(Records from a data collection)

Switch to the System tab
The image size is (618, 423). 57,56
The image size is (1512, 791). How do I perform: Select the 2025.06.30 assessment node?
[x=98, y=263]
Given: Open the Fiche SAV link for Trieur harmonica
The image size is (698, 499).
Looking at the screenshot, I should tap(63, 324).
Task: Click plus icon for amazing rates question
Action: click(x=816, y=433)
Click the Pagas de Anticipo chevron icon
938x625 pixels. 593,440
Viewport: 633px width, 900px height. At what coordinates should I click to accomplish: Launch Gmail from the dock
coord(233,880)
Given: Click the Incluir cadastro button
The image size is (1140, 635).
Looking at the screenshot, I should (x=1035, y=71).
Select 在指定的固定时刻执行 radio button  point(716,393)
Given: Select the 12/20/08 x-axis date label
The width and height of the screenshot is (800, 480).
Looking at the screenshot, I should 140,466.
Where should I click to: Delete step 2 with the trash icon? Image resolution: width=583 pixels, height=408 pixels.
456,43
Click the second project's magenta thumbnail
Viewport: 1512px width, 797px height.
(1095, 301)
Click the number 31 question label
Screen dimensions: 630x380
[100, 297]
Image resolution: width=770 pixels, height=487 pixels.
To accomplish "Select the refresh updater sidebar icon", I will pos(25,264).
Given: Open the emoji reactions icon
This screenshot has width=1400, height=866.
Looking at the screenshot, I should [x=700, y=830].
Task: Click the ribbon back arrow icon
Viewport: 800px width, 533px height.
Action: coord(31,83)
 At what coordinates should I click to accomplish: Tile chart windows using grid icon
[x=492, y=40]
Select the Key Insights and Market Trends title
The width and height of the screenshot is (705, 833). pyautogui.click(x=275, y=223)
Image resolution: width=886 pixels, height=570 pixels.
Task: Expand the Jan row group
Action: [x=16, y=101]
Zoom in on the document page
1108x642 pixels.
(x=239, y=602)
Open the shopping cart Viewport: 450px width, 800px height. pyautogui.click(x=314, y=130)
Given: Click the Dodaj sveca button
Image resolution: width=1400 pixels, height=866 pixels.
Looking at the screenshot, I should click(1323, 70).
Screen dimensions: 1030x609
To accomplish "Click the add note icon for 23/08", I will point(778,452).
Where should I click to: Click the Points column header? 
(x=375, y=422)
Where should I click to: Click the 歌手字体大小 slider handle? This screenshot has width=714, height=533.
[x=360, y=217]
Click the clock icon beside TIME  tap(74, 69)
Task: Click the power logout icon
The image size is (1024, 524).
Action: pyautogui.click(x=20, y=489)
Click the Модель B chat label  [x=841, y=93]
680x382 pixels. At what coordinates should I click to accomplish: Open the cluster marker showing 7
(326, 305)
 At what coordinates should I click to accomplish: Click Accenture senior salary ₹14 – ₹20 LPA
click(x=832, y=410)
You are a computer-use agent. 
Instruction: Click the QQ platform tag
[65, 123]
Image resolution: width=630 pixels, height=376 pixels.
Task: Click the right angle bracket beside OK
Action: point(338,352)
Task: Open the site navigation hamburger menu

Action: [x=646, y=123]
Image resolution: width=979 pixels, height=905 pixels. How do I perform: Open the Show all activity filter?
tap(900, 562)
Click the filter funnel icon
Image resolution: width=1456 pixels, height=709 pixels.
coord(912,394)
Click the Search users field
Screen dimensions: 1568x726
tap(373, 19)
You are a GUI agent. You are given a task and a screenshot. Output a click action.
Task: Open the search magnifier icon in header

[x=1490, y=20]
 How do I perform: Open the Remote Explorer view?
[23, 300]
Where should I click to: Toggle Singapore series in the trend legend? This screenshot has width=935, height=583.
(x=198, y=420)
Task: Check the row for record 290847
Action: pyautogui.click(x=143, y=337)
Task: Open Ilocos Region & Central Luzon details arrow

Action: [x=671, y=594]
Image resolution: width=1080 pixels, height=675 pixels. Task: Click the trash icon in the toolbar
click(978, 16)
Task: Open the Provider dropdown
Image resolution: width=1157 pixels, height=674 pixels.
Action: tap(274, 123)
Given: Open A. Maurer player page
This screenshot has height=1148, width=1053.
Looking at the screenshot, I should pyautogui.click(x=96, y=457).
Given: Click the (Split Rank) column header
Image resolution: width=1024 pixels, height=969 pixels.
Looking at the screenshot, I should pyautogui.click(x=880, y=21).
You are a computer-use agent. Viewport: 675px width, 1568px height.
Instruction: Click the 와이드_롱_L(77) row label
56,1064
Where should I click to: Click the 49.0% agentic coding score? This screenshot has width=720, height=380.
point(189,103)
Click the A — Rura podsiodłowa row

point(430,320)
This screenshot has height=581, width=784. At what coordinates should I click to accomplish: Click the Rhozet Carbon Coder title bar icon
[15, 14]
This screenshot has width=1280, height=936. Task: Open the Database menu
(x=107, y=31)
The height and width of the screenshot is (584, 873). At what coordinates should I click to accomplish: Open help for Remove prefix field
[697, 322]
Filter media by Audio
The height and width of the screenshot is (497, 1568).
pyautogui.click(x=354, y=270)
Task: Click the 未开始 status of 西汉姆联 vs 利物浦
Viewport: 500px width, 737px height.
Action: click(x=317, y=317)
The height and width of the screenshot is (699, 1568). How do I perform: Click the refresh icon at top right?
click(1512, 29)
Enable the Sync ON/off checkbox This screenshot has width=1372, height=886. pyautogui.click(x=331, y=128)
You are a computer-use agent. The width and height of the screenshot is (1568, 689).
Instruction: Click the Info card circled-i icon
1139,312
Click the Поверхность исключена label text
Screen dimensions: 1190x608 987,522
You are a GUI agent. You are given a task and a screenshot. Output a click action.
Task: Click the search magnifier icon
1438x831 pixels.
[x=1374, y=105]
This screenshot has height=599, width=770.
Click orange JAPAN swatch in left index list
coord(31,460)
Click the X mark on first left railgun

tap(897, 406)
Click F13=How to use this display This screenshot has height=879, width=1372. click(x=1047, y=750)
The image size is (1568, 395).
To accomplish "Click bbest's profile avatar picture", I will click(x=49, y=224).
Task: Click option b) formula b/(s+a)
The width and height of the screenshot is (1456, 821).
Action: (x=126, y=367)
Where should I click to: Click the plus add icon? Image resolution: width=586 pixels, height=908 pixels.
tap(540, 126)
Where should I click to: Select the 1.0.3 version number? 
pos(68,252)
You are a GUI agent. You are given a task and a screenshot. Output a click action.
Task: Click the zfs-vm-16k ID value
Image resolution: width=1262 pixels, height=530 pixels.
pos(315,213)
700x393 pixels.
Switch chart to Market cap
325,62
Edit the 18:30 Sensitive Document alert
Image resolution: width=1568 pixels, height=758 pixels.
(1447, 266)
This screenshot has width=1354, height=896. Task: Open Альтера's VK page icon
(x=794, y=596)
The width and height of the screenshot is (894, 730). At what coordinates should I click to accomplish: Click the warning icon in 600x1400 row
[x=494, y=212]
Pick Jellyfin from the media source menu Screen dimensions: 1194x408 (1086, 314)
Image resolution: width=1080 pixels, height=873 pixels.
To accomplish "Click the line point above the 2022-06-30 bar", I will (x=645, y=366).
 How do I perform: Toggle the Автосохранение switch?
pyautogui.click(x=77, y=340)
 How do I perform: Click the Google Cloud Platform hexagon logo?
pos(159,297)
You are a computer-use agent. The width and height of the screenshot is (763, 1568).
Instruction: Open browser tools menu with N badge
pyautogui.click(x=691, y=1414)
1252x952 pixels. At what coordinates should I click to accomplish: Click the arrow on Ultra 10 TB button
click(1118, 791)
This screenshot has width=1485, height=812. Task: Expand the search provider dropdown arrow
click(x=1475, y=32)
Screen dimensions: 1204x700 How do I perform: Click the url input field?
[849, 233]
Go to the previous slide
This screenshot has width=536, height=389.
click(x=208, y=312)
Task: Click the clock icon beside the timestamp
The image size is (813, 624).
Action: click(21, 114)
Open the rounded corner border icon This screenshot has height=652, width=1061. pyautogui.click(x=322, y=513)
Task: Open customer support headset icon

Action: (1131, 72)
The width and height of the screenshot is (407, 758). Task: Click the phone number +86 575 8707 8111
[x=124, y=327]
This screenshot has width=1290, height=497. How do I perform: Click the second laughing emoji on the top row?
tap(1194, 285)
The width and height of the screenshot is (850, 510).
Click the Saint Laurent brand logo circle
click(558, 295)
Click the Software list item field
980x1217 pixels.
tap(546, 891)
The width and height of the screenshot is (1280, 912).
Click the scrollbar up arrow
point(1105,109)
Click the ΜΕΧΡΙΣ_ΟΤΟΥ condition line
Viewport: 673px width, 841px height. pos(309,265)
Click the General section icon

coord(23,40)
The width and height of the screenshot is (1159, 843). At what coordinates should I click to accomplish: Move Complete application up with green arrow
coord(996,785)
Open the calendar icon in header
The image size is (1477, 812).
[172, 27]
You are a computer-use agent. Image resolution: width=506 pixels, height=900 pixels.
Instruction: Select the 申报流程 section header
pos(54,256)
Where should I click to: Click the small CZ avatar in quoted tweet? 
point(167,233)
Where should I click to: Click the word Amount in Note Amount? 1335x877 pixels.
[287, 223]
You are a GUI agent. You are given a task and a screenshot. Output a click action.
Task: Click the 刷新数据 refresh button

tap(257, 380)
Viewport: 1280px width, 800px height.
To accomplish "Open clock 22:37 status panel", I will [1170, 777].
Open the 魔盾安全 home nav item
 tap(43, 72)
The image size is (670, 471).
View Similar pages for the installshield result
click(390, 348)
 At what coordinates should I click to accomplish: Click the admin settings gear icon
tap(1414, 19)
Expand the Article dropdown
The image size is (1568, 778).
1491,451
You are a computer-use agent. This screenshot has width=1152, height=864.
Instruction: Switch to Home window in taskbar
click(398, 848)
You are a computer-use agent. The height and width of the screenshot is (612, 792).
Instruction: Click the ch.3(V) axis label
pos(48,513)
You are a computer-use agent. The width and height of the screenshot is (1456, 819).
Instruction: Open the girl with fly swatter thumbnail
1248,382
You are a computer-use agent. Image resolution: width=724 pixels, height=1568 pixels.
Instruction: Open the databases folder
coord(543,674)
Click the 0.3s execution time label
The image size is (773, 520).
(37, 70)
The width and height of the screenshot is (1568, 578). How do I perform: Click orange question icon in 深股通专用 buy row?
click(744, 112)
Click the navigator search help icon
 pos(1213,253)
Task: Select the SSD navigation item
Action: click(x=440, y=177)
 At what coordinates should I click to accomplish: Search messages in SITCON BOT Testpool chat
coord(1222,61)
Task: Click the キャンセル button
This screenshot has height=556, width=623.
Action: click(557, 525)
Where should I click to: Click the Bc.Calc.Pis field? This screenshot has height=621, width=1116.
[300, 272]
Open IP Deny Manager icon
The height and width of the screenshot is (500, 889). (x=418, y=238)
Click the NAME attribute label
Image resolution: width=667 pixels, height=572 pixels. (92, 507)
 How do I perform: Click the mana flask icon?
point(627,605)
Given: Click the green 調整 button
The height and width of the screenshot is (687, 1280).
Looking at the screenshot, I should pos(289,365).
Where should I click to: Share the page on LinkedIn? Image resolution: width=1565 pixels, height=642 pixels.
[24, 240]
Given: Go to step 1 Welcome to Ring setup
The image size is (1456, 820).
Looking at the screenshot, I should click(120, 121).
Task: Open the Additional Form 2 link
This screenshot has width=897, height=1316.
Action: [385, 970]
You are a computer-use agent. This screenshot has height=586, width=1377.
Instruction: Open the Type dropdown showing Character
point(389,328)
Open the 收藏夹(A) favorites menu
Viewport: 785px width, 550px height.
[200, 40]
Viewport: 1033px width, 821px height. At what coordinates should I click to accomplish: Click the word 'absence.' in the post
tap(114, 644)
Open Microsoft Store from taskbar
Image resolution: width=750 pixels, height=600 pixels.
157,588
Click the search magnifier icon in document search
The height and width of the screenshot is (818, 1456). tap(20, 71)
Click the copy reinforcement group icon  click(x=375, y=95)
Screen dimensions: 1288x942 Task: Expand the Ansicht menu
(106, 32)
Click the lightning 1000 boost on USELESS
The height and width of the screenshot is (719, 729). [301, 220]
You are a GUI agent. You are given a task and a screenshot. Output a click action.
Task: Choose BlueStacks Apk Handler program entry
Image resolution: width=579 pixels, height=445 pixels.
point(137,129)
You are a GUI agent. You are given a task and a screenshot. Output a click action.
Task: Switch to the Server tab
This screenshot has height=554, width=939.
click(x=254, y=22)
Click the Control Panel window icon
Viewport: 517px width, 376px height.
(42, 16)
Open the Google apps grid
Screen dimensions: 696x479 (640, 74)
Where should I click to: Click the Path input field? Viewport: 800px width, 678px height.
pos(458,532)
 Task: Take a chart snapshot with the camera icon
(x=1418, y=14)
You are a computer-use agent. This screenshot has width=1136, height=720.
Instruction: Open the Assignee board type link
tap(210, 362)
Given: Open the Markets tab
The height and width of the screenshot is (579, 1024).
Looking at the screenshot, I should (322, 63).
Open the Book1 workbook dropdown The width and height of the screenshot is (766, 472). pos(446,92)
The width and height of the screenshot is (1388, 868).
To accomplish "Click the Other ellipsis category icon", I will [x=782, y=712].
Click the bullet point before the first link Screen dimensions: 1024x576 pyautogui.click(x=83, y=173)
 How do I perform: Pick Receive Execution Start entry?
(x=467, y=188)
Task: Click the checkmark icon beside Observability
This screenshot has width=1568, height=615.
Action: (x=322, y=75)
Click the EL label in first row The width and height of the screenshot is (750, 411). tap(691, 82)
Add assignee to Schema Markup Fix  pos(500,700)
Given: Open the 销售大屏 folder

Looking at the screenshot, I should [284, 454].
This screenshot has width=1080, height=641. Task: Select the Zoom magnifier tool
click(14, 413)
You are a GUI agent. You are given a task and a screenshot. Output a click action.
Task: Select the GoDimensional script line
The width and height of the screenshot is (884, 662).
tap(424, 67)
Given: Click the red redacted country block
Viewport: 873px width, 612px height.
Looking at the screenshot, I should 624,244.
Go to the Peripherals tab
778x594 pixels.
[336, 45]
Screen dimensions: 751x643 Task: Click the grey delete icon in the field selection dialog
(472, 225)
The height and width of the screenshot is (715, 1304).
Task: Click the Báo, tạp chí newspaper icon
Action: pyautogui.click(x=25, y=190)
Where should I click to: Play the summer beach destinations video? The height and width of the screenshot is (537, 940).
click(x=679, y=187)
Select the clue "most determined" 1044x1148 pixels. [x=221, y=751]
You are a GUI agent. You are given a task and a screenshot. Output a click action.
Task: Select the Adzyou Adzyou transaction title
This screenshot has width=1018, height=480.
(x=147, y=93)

[Exercise] Your answer must be the lines from the first line of the records through the line containing "Given: Open the emoji reactions icon", copied exactly.

[Reply]
Switch to the System tab
The image size is (618, 423). 57,56
The image size is (1512, 791). How do I perform: Select the 2025.06.30 assessment node?
[x=98, y=263]
Given: Open the Fiche SAV link for Trieur harmonica
The image size is (698, 499).
Looking at the screenshot, I should tap(63, 324).
Task: Click plus icon for amazing rates question
Action: click(x=816, y=433)
Click the Pagas de Anticipo chevron icon
938x625 pixels. 593,440
Viewport: 633px width, 900px height. At what coordinates should I click to accomplish: Launch Gmail from the dock
coord(233,880)
Given: Click the Incluir cadastro button
The image size is (1140, 635).
Looking at the screenshot, I should (x=1035, y=71).
Select 在指定的固定时刻执行 radio button  point(716,393)
Given: Select the 12/20/08 x-axis date label
The width and height of the screenshot is (800, 480).
Looking at the screenshot, I should 140,466.
Where should I click to: Delete step 2 with the trash icon? Image resolution: width=583 pixels, height=408 pixels.
456,43
Click the second project's magenta thumbnail
Viewport: 1512px width, 797px height.
(1095, 301)
Click the number 31 question label
Screen dimensions: 630x380
[100, 297]
Image resolution: width=770 pixels, height=487 pixels.
To accomplish "Select the refresh updater sidebar icon", I will pos(25,264).
Given: Open the emoji reactions icon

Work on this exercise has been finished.